• [ACTIVITY] Set down each entry below exactly as it stands.

• [THE RECORDS]
-------
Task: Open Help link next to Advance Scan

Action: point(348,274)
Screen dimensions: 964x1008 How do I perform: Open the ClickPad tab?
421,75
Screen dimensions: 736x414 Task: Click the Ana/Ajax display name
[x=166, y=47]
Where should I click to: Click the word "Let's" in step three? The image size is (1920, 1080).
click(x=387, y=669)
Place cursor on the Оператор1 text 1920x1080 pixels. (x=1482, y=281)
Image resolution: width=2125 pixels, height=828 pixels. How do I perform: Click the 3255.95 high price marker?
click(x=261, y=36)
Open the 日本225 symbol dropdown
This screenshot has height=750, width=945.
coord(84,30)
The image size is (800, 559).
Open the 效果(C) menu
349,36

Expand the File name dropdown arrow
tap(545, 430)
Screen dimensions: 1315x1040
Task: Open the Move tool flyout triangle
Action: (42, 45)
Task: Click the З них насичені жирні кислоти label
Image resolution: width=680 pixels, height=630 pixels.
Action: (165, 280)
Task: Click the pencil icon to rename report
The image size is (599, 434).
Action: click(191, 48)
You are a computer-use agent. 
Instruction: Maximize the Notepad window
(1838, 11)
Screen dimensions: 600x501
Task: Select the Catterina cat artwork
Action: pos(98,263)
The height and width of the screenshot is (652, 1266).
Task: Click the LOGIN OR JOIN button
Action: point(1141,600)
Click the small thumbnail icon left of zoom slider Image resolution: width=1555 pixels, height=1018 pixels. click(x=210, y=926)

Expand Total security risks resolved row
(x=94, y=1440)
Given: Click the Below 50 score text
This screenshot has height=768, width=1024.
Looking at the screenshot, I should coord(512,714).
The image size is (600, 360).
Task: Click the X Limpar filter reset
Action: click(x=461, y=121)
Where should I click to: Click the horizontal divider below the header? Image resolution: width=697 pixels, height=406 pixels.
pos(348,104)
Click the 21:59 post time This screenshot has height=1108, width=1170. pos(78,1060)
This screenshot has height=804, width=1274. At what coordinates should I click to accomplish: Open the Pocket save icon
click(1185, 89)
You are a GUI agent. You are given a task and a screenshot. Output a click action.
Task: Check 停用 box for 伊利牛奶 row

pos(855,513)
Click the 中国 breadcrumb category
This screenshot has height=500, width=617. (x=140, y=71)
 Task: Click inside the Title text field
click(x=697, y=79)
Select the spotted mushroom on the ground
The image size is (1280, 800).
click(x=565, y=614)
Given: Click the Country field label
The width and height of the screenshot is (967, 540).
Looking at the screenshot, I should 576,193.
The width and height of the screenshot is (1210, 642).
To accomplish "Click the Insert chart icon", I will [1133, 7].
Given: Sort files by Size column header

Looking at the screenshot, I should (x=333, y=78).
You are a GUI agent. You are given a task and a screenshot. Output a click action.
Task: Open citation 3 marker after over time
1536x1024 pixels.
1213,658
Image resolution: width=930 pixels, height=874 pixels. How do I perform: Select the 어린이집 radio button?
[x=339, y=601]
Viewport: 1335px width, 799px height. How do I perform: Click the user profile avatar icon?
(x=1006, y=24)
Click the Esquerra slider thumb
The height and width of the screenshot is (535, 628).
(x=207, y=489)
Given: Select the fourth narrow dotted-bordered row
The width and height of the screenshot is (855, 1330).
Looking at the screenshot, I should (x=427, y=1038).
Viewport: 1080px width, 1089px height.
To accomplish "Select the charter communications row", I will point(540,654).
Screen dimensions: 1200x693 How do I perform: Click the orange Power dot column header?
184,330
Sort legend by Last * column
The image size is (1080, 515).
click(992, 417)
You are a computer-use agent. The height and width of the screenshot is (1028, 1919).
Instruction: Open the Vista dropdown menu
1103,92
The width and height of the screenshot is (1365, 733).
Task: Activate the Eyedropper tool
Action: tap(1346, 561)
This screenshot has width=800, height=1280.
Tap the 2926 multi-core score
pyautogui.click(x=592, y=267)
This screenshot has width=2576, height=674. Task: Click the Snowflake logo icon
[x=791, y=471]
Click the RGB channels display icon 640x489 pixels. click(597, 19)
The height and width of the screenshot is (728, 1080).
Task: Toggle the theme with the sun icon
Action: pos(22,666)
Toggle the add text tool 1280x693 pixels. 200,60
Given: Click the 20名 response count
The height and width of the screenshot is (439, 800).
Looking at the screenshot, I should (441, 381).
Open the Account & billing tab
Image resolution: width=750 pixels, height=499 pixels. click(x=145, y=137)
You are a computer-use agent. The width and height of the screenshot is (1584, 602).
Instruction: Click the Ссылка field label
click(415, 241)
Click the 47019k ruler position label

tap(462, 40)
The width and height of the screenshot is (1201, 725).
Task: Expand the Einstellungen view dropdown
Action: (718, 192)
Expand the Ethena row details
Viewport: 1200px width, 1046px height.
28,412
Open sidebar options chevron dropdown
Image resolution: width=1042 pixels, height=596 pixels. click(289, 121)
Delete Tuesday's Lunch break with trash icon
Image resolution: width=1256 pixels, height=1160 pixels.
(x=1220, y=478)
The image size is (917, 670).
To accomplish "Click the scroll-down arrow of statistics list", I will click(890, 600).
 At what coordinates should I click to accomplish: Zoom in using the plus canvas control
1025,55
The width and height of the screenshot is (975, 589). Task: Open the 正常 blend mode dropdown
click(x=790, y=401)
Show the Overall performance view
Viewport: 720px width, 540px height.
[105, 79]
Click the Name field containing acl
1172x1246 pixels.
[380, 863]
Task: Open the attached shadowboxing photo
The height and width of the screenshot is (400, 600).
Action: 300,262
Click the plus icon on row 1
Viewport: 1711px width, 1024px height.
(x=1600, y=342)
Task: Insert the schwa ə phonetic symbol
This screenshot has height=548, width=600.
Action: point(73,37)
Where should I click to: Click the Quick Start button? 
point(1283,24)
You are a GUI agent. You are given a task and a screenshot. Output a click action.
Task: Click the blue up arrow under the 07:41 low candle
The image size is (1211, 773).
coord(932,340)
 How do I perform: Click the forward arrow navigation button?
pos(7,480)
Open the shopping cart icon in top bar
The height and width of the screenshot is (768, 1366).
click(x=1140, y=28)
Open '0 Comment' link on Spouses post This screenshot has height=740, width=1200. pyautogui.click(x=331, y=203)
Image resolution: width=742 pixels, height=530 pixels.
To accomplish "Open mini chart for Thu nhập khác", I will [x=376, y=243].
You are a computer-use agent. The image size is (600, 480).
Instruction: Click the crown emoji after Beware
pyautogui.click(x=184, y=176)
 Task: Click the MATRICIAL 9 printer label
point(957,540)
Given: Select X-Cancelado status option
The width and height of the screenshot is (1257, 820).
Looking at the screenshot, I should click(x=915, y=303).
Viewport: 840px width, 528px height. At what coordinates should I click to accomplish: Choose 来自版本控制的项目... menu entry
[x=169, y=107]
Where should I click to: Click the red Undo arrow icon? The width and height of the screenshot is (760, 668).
-------
• [RESULT]
Task: Open Help link next to Advance Scan

Action: point(348,274)
Screen dimensions: 964x1008 How do I perform: Open the ClickPad tab?
421,75
Screen dimensions: 736x414 Task: Click the Ana/Ajax display name
[x=166, y=47]
Where should I click to: Click the word "Let's" in step three? The image size is (1920, 1080).
click(x=387, y=669)
Place cursor on the Оператор1 text 1920x1080 pixels. (x=1482, y=281)
Image resolution: width=2125 pixels, height=828 pixels. How do I perform: Click the 3255.95 high price marker?
click(x=261, y=36)
Open the 日本225 symbol dropdown
This screenshot has height=750, width=945.
coord(84,30)
The image size is (800, 559).
Open the 效果(C) menu
349,36

Expand the File name dropdown arrow
tap(545, 430)
Screen dimensions: 1315x1040
Task: Open the Move tool flyout triangle
Action: (42, 45)
Task: Click the З них насичені жирні кислоти label
Image resolution: width=680 pixels, height=630 pixels.
Action: (165, 280)
Task: Click the pencil icon to rename report
The image size is (599, 434).
Action: click(191, 48)
You are a computer-use agent. 
Instruction: Maximize the Notepad window
(1838, 11)
Screen dimensions: 600x501
Task: Select the Catterina cat artwork
Action: pos(98,263)
The height and width of the screenshot is (652, 1266).
Task: Click the LOGIN OR JOIN button
Action: point(1141,600)
Click the small thumbnail icon left of zoom slider Image resolution: width=1555 pixels, height=1018 pixels. click(x=210, y=926)

Expand Total security risks resolved row
(x=94, y=1440)
Given: Click the Below 50 score text
This screenshot has height=768, width=1024.
Looking at the screenshot, I should coord(512,714).
The image size is (600, 360).
Task: Click the X Limpar filter reset
Action: click(x=461, y=121)
Where should I click to: Click the horizontal divider below the header? Image resolution: width=697 pixels, height=406 pixels.
pos(348,104)
Click the 21:59 post time This screenshot has height=1108, width=1170. pos(78,1060)
This screenshot has height=804, width=1274. At what coordinates should I click to accomplish: Open the Pocket save icon
click(1185, 89)
You are a GUI agent. You are given a task and a screenshot. Output a click action.
Task: Check 停用 box for 伊利牛奶 row

pos(855,513)
Click the 中国 breadcrumb category
This screenshot has height=500, width=617. (x=140, y=71)
 Task: Click inside the Title text field
click(x=697, y=79)
Select the spotted mushroom on the ground
The image size is (1280, 800).
click(x=565, y=614)
Given: Click the Country field label
The width and height of the screenshot is (967, 540).
Looking at the screenshot, I should 576,193.
The width and height of the screenshot is (1210, 642).
To accomplish "Click the Insert chart icon", I will [1133, 7].
Given: Sort files by Size column header

Looking at the screenshot, I should (x=333, y=78).
You are a GUI agent. You are given a task and a screenshot. Output a click action.
Task: Open citation 3 marker after over time
1536x1024 pixels.
1213,658
Image resolution: width=930 pixels, height=874 pixels. How do I perform: Select the 어린이집 radio button?
[x=339, y=601]
Viewport: 1335px width, 799px height. How do I perform: Click the user profile avatar icon?
(x=1006, y=24)
Click the Esquerra slider thumb
The height and width of the screenshot is (535, 628).
(x=207, y=489)
Given: Select the fourth narrow dotted-bordered row
The width and height of the screenshot is (855, 1330).
Looking at the screenshot, I should (x=427, y=1038).
Viewport: 1080px width, 1089px height.
To accomplish "Select the charter communications row", I will point(540,654).
Screen dimensions: 1200x693 How do I perform: Click the orange Power dot column header?
184,330
Sort legend by Last * column
The image size is (1080, 515).
click(992, 417)
You are a computer-use agent. The height and width of the screenshot is (1028, 1919).
Instruction: Open the Vista dropdown menu
1103,92
The width and height of the screenshot is (1365, 733).
Task: Activate the Eyedropper tool
Action: tap(1346, 561)
This screenshot has width=800, height=1280.
Tap the 2926 multi-core score
pyautogui.click(x=592, y=267)
This screenshot has width=2576, height=674. Task: Click the Snowflake logo icon
[x=791, y=471]
Click the RGB channels display icon 640x489 pixels. click(597, 19)
The height and width of the screenshot is (728, 1080).
Task: Toggle the theme with the sun icon
Action: pos(22,666)
Toggle the add text tool 1280x693 pixels. 200,60
Given: Click the 20名 response count
The height and width of the screenshot is (439, 800).
Looking at the screenshot, I should (441, 381).
Open the Account & billing tab
Image resolution: width=750 pixels, height=499 pixels. click(x=145, y=137)
You are a computer-use agent. The width and height of the screenshot is (1584, 602).
Instruction: Click the Ссылка field label
click(415, 241)
Click the 47019k ruler position label

tap(462, 40)
The width and height of the screenshot is (1201, 725).
Task: Expand the Einstellungen view dropdown
Action: (718, 192)
Expand the Ethena row details
Viewport: 1200px width, 1046px height.
28,412
Open sidebar options chevron dropdown
Image resolution: width=1042 pixels, height=596 pixels. click(289, 121)
Delete Tuesday's Lunch break with trash icon
Image resolution: width=1256 pixels, height=1160 pixels.
(x=1220, y=478)
The image size is (917, 670).
To accomplish "Click the scroll-down arrow of statistics list", I will click(890, 600).
 At what coordinates should I click to accomplish: Zoom in using the plus canvas control
1025,55
The width and height of the screenshot is (975, 589). Task: Open the 正常 blend mode dropdown
click(x=790, y=401)
Show the Overall performance view
Viewport: 720px width, 540px height.
[105, 79]
Click the Name field containing acl
1172x1246 pixels.
[380, 863]
Task: Open the attached shadowboxing photo
The height and width of the screenshot is (400, 600).
Action: 300,262
Click the plus icon on row 1
Viewport: 1711px width, 1024px height.
(x=1600, y=342)
Task: Insert the schwa ə phonetic symbol
This screenshot has height=548, width=600.
Action: point(73,37)
Where should I click to: Click the Quick Start button? 
point(1283,24)
You are a GUI agent. You are given a task and a screenshot. Output a click action.
Task: Click the blue up arrow under the 07:41 low candle
The image size is (1211, 773).
coord(932,340)
 How do I perform: Click the forward arrow navigation button?
pos(7,480)
Open the shopping cart icon in top bar
The height and width of the screenshot is (768, 1366).
click(x=1140, y=28)
Open '0 Comment' link on Spouses post This screenshot has height=740, width=1200. pyautogui.click(x=331, y=203)
Image resolution: width=742 pixels, height=530 pixels.
To accomplish "Open mini chart for Thu nhập khác", I will [x=376, y=243].
You are a computer-use agent. The image size is (600, 480).
Instruction: Click the crown emoji after Beware
pyautogui.click(x=184, y=176)
 Task: Click the MATRICIAL 9 printer label
point(957,540)
Given: Select X-Cancelado status option
The width and height of the screenshot is (1257, 820).
Looking at the screenshot, I should click(x=915, y=303).
Viewport: 840px width, 528px height. At what coordinates should I click to accomplish: Choose 来自版本控制的项目... menu entry
[x=169, y=107]
Where should I click to: Click the red Undo arrow icon? The width and height of the screenshot is (760, 668).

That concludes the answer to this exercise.